"""
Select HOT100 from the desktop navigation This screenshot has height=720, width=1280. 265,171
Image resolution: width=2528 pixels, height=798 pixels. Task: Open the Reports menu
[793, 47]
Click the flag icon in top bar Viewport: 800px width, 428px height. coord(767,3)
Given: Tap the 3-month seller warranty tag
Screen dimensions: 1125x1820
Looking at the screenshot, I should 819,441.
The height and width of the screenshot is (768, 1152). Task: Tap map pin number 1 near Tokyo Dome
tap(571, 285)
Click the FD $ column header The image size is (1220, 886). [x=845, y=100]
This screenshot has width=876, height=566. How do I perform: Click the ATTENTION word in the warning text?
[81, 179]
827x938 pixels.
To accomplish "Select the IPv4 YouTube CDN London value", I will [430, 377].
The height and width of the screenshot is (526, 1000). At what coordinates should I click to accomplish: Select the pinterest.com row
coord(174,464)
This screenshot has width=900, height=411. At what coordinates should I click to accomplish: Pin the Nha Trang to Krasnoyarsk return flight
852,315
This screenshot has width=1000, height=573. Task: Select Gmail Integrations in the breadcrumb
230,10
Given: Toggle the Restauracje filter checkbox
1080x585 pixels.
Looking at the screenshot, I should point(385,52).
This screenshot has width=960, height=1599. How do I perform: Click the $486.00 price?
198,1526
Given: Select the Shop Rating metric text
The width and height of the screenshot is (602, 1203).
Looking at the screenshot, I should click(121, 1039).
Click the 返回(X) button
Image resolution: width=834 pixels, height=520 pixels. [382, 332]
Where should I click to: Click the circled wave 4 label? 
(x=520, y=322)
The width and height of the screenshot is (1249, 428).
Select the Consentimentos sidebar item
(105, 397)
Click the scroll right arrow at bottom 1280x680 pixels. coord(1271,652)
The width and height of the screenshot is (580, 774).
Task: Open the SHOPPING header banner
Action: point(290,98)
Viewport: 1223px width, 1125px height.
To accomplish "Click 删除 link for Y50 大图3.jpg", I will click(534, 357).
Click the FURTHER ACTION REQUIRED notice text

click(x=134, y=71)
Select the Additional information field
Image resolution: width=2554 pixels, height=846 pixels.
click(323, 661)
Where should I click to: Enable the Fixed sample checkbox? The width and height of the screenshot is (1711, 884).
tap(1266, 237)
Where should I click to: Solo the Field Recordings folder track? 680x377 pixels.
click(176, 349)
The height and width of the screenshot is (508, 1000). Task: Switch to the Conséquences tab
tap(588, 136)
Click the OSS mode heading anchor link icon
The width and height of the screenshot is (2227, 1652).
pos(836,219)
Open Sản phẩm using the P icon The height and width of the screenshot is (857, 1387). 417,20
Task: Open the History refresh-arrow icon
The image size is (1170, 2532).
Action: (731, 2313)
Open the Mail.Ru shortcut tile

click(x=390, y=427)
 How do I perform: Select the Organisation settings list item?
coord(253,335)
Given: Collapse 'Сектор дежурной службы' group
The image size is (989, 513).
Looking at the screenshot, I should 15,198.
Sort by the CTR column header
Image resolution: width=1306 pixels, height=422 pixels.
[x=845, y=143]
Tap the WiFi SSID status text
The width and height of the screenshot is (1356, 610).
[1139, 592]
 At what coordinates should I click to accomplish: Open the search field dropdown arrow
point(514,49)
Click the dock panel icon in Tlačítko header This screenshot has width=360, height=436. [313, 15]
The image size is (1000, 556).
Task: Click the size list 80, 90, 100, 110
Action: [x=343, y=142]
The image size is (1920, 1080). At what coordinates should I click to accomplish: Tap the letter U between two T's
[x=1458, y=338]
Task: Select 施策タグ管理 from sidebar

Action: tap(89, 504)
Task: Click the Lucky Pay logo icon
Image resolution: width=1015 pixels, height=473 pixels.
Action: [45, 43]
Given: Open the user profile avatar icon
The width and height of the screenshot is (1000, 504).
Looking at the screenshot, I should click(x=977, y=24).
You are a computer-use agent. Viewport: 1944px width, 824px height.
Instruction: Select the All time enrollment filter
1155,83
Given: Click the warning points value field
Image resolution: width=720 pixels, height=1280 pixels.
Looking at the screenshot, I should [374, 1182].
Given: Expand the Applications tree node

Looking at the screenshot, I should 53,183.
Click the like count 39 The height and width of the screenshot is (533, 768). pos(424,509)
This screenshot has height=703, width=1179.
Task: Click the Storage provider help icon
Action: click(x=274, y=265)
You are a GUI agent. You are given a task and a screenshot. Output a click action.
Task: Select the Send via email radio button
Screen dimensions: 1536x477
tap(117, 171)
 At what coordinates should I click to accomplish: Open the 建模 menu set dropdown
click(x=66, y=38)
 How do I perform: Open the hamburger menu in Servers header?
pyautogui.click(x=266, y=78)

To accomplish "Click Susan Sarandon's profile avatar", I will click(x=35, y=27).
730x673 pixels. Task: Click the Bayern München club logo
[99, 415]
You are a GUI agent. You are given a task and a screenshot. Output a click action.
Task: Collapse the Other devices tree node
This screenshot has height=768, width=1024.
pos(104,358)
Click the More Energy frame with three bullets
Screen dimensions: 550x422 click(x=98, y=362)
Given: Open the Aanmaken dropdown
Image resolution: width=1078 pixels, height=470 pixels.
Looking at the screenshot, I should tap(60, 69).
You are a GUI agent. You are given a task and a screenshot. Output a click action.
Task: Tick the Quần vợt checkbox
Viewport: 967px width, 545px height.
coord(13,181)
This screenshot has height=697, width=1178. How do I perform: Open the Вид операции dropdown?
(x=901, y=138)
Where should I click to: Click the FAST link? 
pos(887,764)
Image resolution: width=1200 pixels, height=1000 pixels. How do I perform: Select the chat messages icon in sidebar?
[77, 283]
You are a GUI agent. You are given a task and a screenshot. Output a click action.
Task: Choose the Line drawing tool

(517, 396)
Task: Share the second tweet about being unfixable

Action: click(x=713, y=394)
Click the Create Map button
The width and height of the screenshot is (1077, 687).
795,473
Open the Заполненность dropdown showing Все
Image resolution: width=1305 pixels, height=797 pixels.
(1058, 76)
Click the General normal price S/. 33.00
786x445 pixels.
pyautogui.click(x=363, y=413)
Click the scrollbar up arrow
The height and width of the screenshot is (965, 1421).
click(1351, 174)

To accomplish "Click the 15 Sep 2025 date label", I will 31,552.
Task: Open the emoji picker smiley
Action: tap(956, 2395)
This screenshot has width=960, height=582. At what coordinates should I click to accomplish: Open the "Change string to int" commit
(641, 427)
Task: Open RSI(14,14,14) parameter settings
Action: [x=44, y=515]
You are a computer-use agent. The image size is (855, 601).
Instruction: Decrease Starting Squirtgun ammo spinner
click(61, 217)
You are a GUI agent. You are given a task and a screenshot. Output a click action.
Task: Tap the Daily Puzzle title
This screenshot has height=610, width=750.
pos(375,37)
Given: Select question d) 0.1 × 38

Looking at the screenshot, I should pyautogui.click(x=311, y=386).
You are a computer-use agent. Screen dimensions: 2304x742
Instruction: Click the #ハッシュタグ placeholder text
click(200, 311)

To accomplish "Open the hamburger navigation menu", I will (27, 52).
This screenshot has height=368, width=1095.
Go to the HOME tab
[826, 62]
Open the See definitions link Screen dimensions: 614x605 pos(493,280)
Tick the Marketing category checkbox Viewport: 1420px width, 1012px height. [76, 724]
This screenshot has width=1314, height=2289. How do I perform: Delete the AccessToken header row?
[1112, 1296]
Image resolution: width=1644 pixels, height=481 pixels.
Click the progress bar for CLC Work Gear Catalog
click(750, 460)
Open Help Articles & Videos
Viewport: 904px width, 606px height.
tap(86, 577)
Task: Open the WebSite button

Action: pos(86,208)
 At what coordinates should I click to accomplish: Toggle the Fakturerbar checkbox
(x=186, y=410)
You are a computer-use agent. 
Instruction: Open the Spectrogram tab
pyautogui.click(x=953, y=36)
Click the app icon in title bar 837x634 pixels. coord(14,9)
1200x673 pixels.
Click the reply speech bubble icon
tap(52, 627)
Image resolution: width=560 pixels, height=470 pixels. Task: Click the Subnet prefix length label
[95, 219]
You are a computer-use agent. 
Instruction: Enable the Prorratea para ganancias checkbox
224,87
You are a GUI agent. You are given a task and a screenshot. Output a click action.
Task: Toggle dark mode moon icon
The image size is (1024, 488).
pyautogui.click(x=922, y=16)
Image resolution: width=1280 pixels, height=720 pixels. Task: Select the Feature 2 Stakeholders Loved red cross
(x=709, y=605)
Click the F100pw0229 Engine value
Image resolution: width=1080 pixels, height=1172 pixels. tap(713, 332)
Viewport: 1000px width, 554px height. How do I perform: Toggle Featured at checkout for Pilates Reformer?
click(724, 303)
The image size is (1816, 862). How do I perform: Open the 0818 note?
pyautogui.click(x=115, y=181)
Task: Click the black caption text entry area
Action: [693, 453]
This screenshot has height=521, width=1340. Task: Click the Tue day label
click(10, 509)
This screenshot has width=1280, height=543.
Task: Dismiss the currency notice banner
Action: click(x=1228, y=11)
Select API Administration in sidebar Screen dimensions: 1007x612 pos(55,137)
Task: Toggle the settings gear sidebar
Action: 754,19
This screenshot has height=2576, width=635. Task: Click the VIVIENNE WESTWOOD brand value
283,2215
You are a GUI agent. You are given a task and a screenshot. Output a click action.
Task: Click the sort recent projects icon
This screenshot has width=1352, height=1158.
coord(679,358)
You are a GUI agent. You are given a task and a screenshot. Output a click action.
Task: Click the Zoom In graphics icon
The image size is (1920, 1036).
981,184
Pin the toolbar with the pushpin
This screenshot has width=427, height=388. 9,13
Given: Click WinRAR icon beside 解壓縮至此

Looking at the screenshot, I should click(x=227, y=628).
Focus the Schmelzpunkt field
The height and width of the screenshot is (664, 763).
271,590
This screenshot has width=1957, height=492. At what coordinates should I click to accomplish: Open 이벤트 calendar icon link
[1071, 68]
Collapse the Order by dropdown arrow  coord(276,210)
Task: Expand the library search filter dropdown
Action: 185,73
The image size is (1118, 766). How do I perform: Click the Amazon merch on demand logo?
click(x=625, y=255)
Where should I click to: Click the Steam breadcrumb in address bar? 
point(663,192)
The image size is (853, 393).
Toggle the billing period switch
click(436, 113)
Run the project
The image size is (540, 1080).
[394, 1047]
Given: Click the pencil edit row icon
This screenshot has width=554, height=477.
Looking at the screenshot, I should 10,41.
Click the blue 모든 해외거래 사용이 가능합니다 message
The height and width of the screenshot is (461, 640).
"""
Goal of the exercise:
Every line that contains the string "navigation" should be returned from the data.

Result:
Select HOT100 from the desktop navigation This screenshot has height=720, width=1280. 265,171
To accomplish "Open the hamburger navigation menu", I will (27, 52).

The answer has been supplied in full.